NCEA level 1 will be level 6 of these guidelines ... will be ... it’s not yet. Okay it will be, it’s currently being aligned now. Level 2 NCEA will be level 7 and level 3 NCEA will be level 8.

So those are those are the taumata in relevance to this document. Historically, well currently, NCEA is actually aligned to the one that’s all in te reo, written all in Māori. So the different levels there.

[On the screen]
FAQ 12 What does the concept of "ako" describe?

Ako ... now you could have written anything here ‘cause I’m not going to say that you’re wrong. But what the book says, what these guidelines say is that it’s all about that reciprocal notion of learning ... okay so ako can be learning and it can be teaching.

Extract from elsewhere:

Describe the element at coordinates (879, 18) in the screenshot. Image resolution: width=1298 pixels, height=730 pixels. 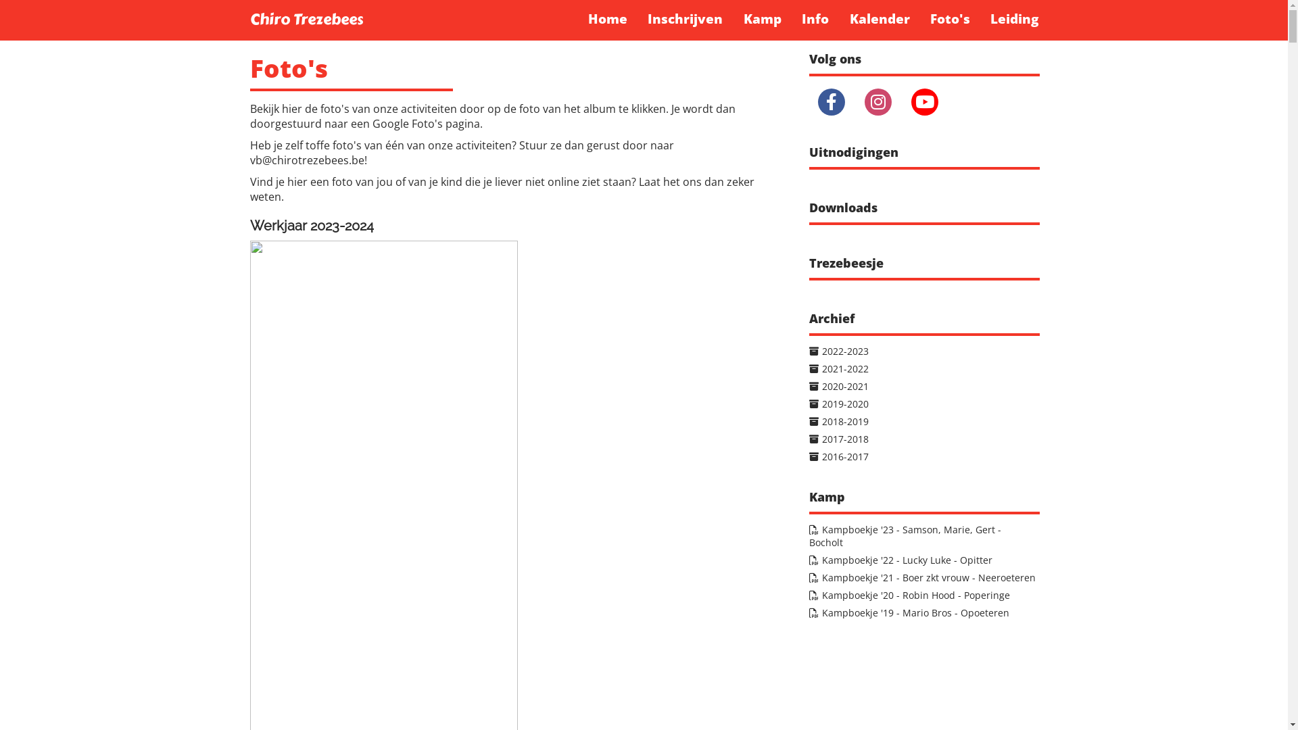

So it’s about teachers letting go of being, you know, the ones at the front and knowing all there is to know about it because if you’ve established your students’ prior knowledge appropriately, then you’ll realise that – "Hang on a minute I’m going to be doing some learning from them as well". So that’s not all ako is, but it’s one aspect of it.

FAQ 13 Is it necessary to provide an English translation when giving instructions in te reo Māori?

No, it’s not necessary to provide an English translation.

Is that profound news for some of you?

How many of you actually translate the Māori that you’re using?

I mean it’s okay because that’s where you’re at, but if it’s used in context, then it’s not necessary.

Okay, so if I could just emphasise that ... that sometimes it’s okay to be able to put it back into the first language of the students that are learning te reo. But if the reo, the language that is actually being used is used in context, then it wouldn’t be necessary to provide that translation.